Nun, gibt es denn überhaupt auch ein paar Kritikpunkte von mir? Also die Musik kann es schon mal nicht sein, weil die im schlechtesten Fall einfach passend, und in den besten Fällen richtig gut ist. Grafisch ist es auch sehr schön, vor allem halt natürlich die Umgebungen und Hintergründe.
Okay, der Enddungeon war eigentlich echt schlimm, da er nicht nur richtig schwer ist, sondern ich mich auch ungefähr zwei Stunden lang darin verlaufen habe ohne weiter zu kommen und speichern zu können. Nicht nur die Kämpfe sind da relativ anspruchsvoll, es gibt auch Geschicklichkeitseinlagen, um sich gegen Ende die Kämpfe etwas zu erleichtern, und die sind direkt aus der Hölle. Ich weiß nicht, warum ich nicht frustrierter war, weil das defintiv der Tiefpunkt des gesamten Spieldurchlaufs war. Allgemein hat Origins einige Difficulty-Spikes, für die ich aber aufgrund hoher Motivation meist ziemlich überlevelt war, wodurch sich das alles in Maßen hielt.
Aber alle anderen Sachen, die mir nicht ganz so gefallen haben, betreffen Kleinigkeiten in der Geschichte, was ich gar nicht mal so recht als Kritik betitelt will, da der Rest halt einfach so gut ist.^^
Aber (fette Spoiler).

- Ich fand komisch, dass Baelheit zum Imperator gewählt wurde obwohl er Sagis Mutter vor den Augen aller ihre Flügel entrissen hat. Und das war offensichtlich eine extrem schmerzhafte Sache. Also ich hätte Baelheit danach sicher nicht gewählt. Was auch Verus, der das eigentlich inszeniert hatte, gehofft hatte. Da haben wir wohl die Grausamkeit der Bürger beide unterschätzt.
- Für mich war die Vergangenheit immer eine Sache, die nicht verändert werden konnte. Sagi hat die Ereignisse durch die Augen von Marno gesehen, konnte aber natürlich nichts aktiv beitragen, weil die Geschichte offensichtlich damit enden musste, dass Maplercio die Erde verseucht. Eternal Wings und so. Es gab auch nur einen Moment, wo diesem Prinzip nicht gefolgt wurde, und das was als wir Wiseman (übrigens krass gute Stimme und allgemein ein erinnerungswürdiger Bösewicht) in der Vergangenheit besiegen konnten. Meiner Meinung nach hat das Überleben von Wiseman dazu geführt, dass Hassaleh ungeplant mit den anderen Inseln in die Luft steigen konnte, und wenn wir ihn umgebracht haben, dürfte es das dann nicht mehr geben (äh, tut es in Eternal Wings auch nicht, was ist damit passiert?)
- Queen Corellia. Habe ich die im ersten Teil auch so kacke gefunden? Blöde Ische.

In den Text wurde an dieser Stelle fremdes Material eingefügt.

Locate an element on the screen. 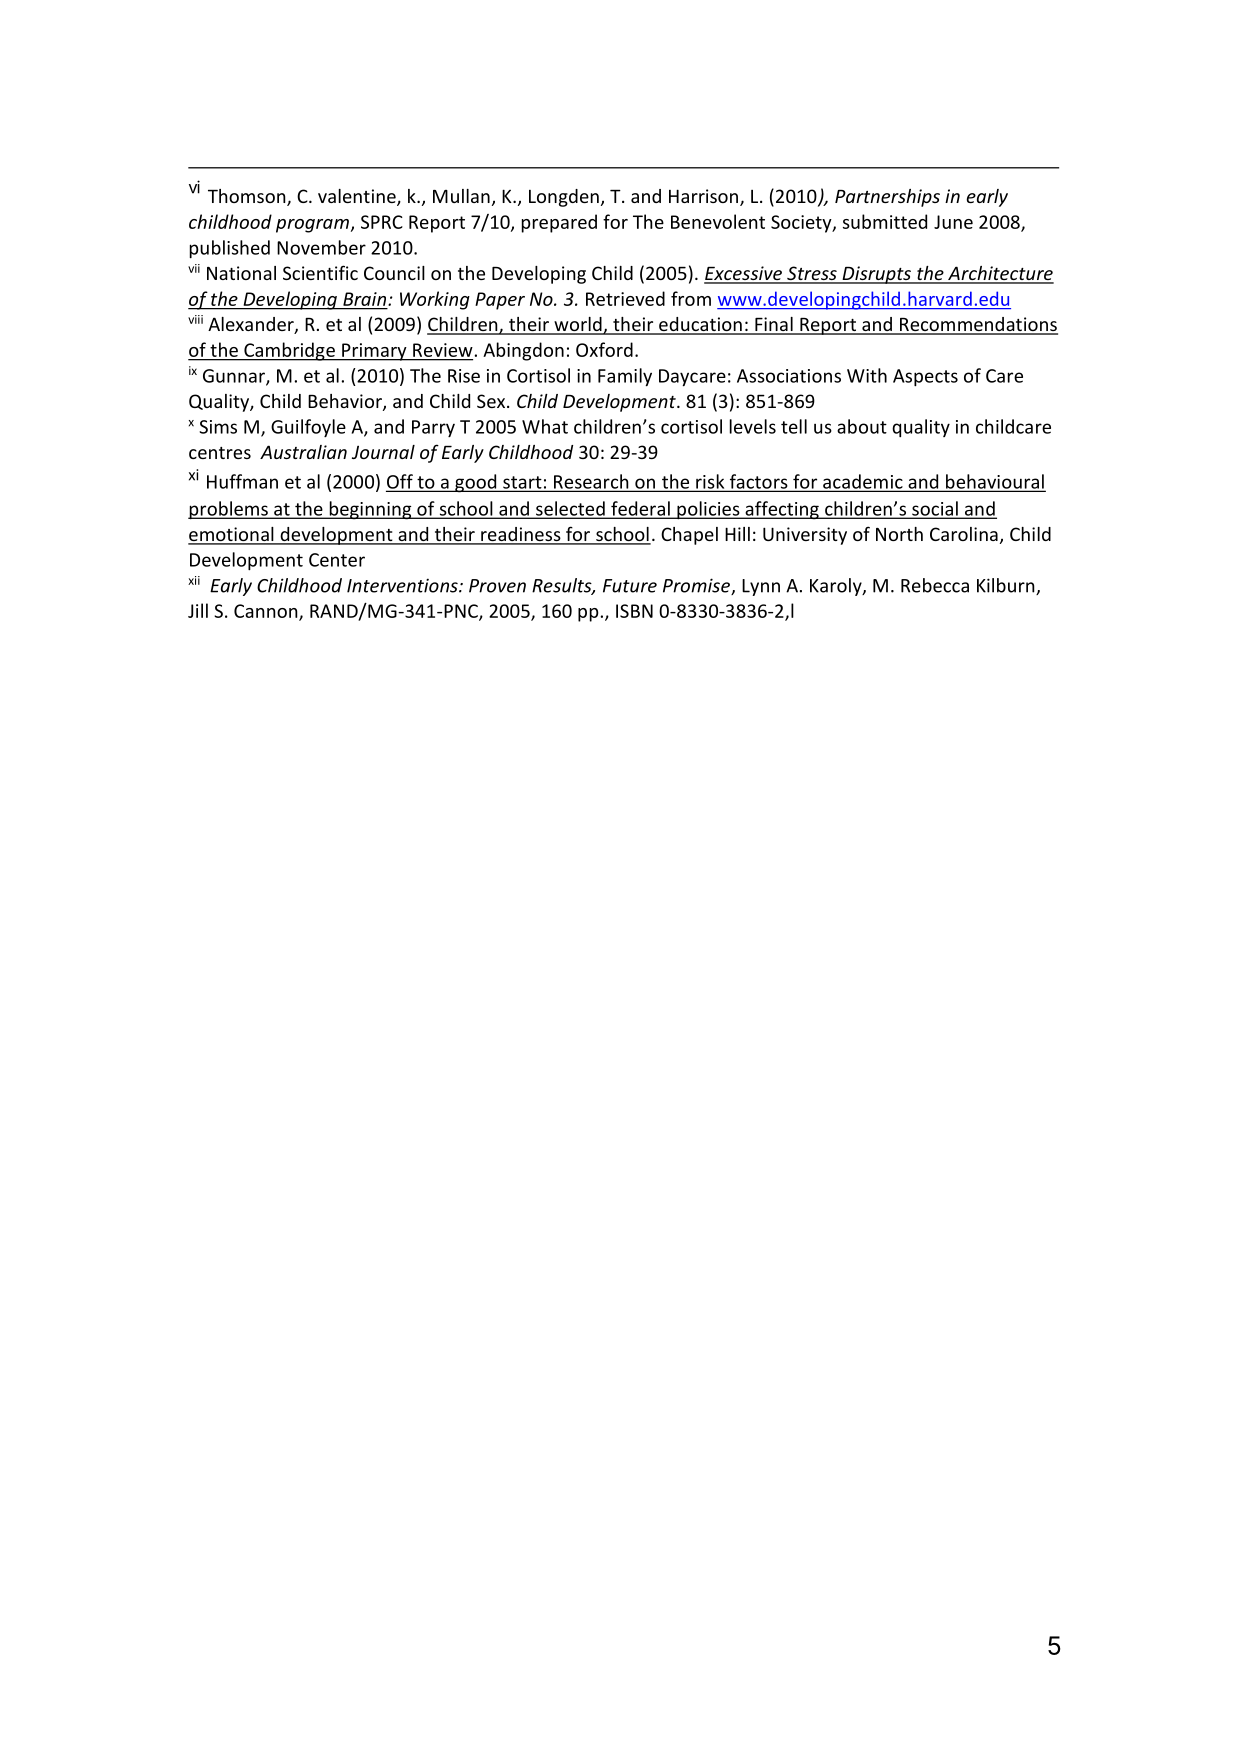  Cannon is located at coordinates (267, 612).
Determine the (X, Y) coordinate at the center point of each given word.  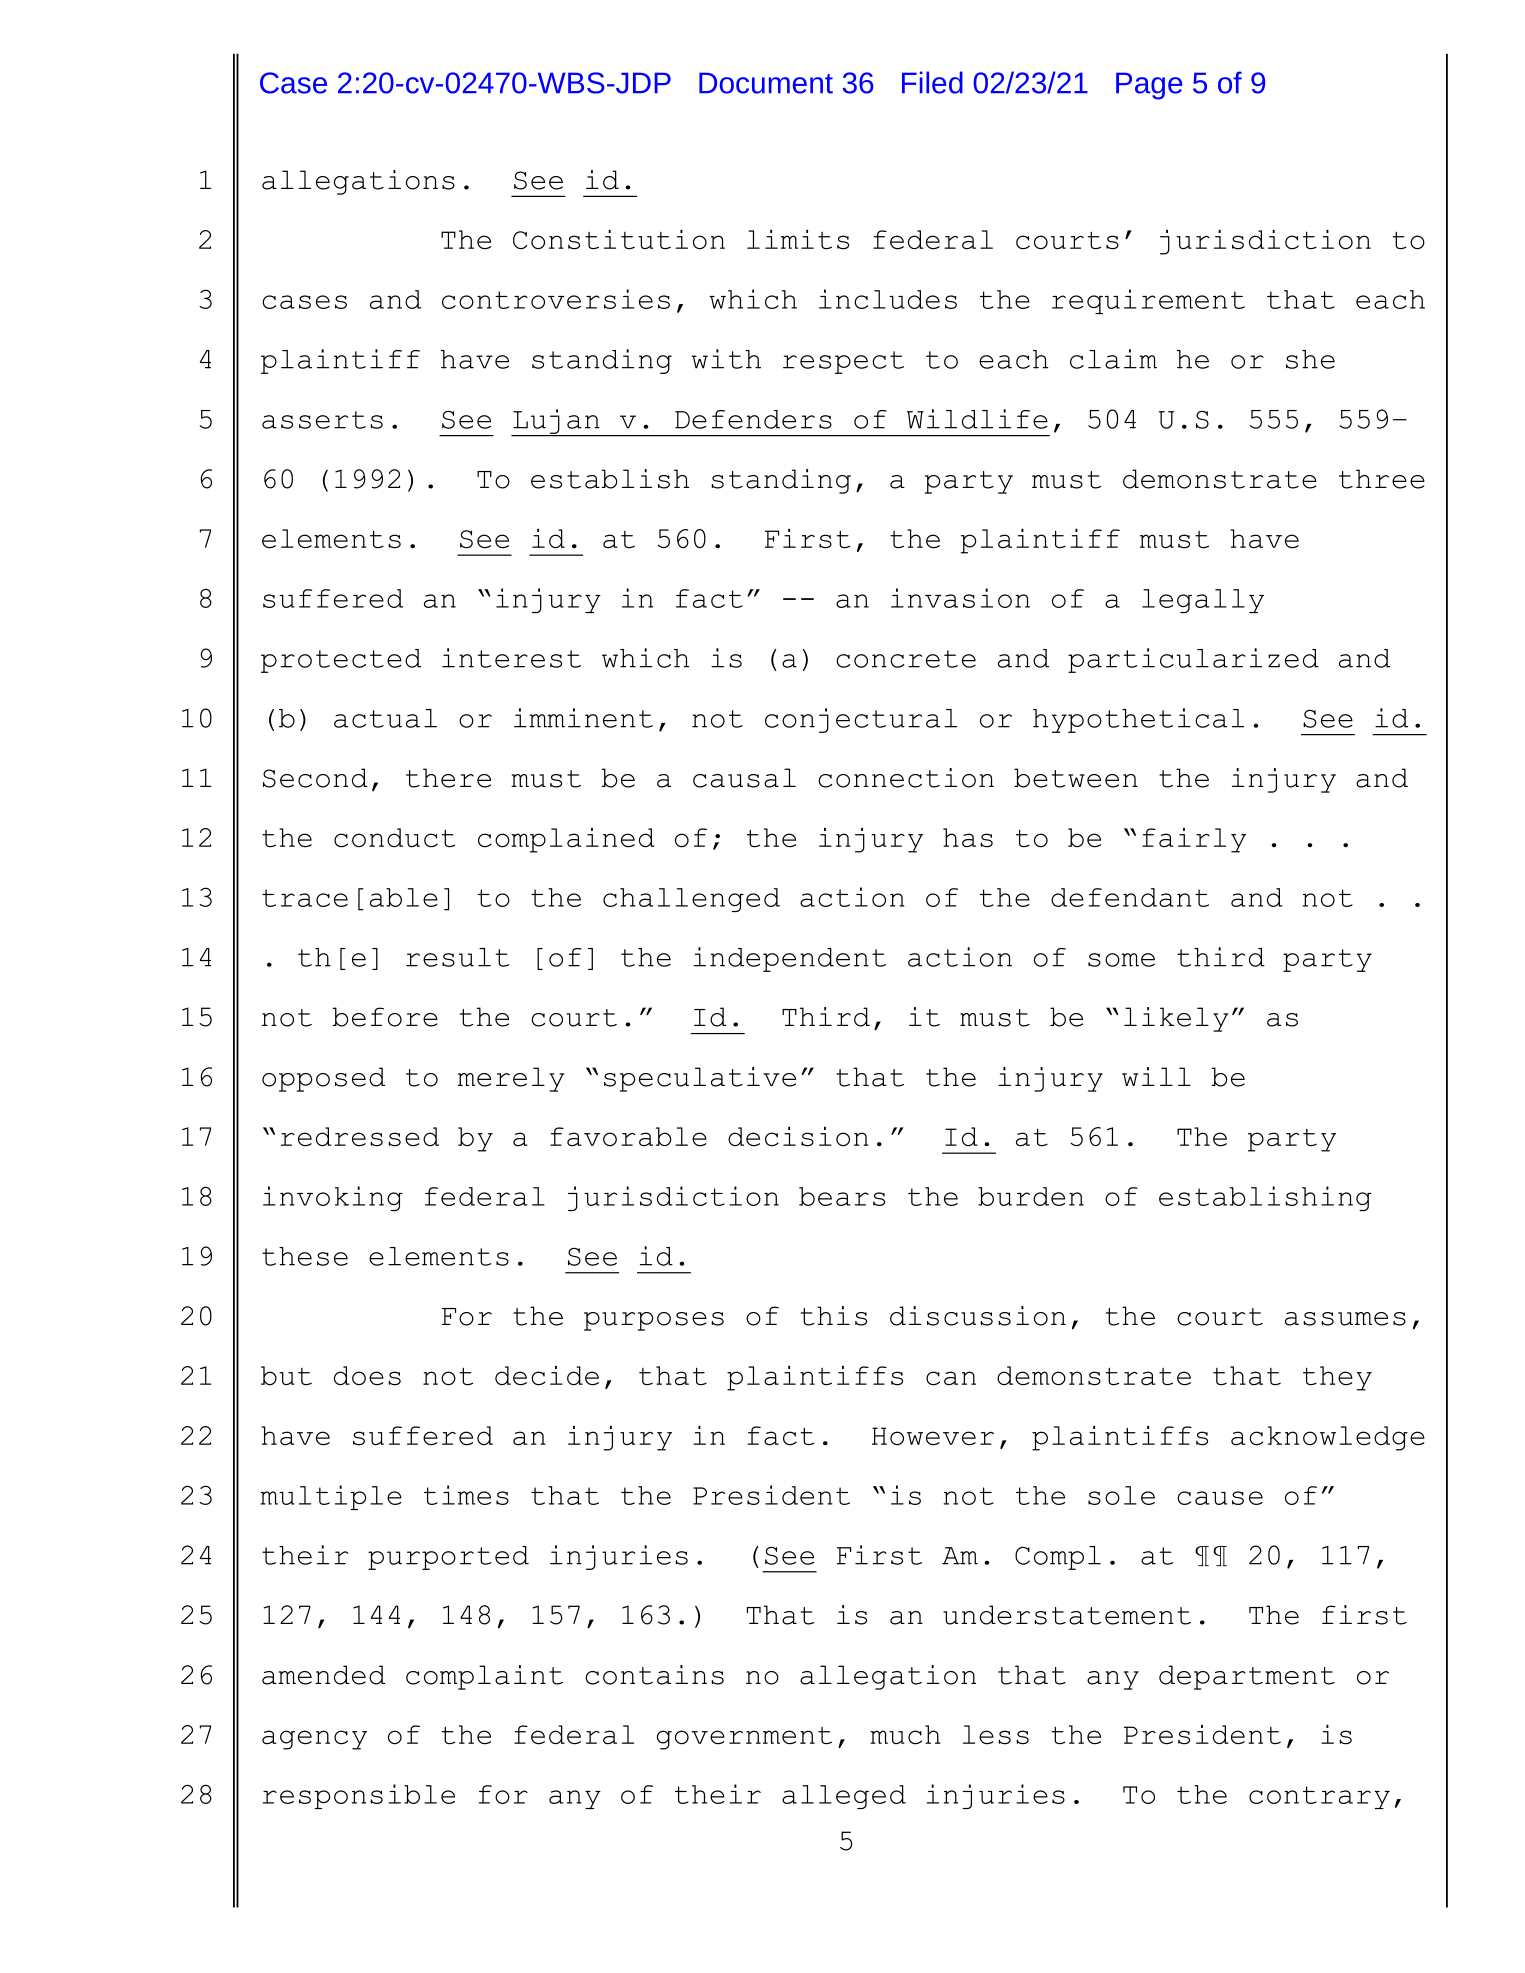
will (1156, 1076)
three (1382, 479)
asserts (322, 420)
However (933, 1436)
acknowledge (1328, 1438)
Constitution (619, 240)
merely (511, 1079)
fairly (1194, 840)
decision (798, 1137)
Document (766, 83)
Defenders (753, 419)
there (448, 778)
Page (1149, 86)
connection (906, 778)
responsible (359, 1796)
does (367, 1376)
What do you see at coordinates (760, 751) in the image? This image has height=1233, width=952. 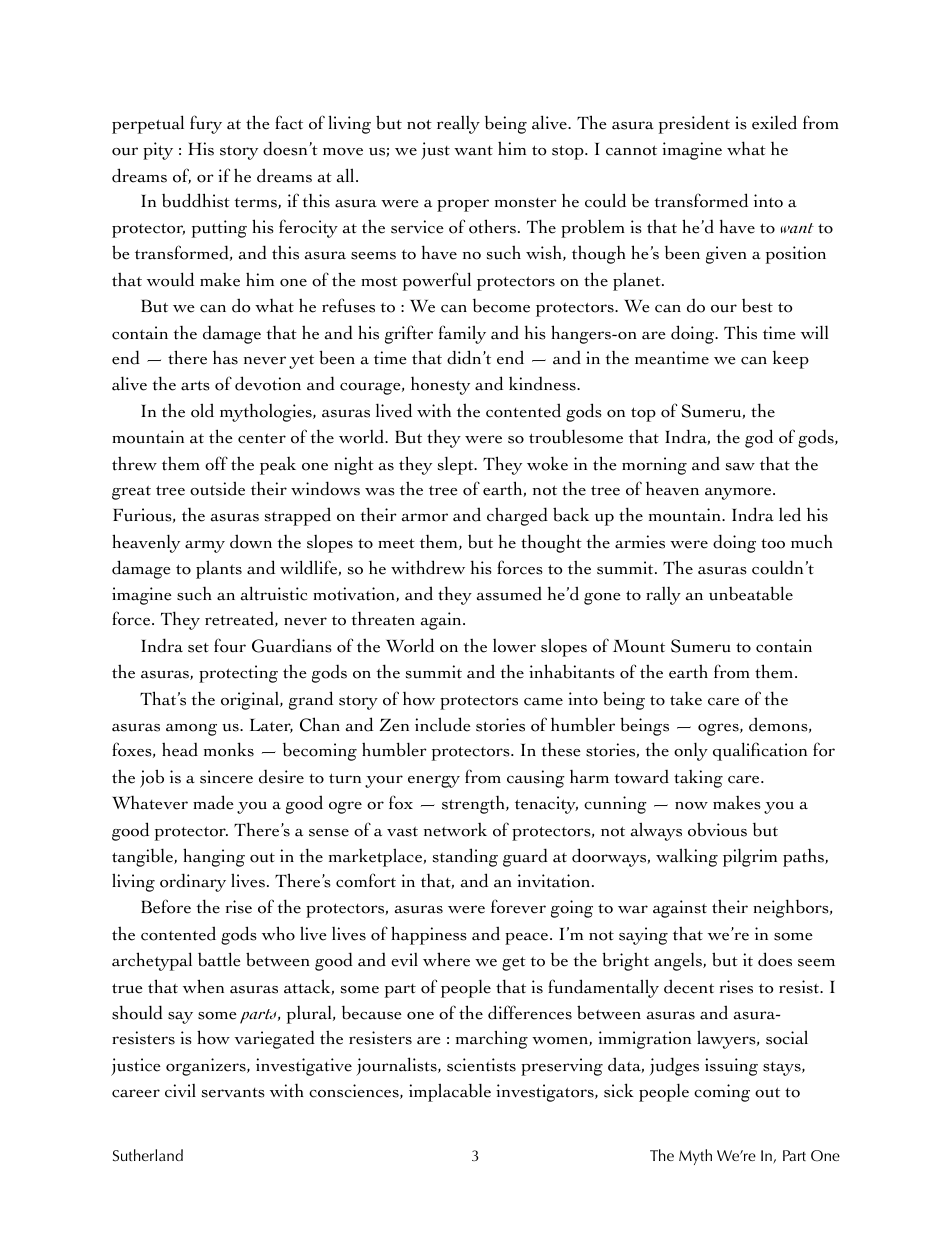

Die oberen Punkte (außer der mit Corellia) sagen zumindest aber aus, dass es in der ganzen Geschichte viel zu überlegen gibt, einige Verbindungen herzustellen sind und man aber eben nicht alle Informationen ins Gesicht gedrückt bekommt. Was mir wiederum gefällt. Ich kann noch wochenlang über dieses Spiel nachdenken, ohne dass mir langweilig wird oder ich dieses Gänsehaut-Feeling verliere.


Also, es ist ein rundum gelungenes JRPG. Ich würde wirklich jedem raten, sich trotzdem erst Eternal Wings und the Lost Ocean anzusehen, um wirklich die volle Tragweite von allem zu verstehen. Aber auch etwas subjektiver gesehen ist Baten Kaitos Origins einfach ein wirklich gelungenes Spiel.
Das wird dieses Jahr schwer zu schlagen sein.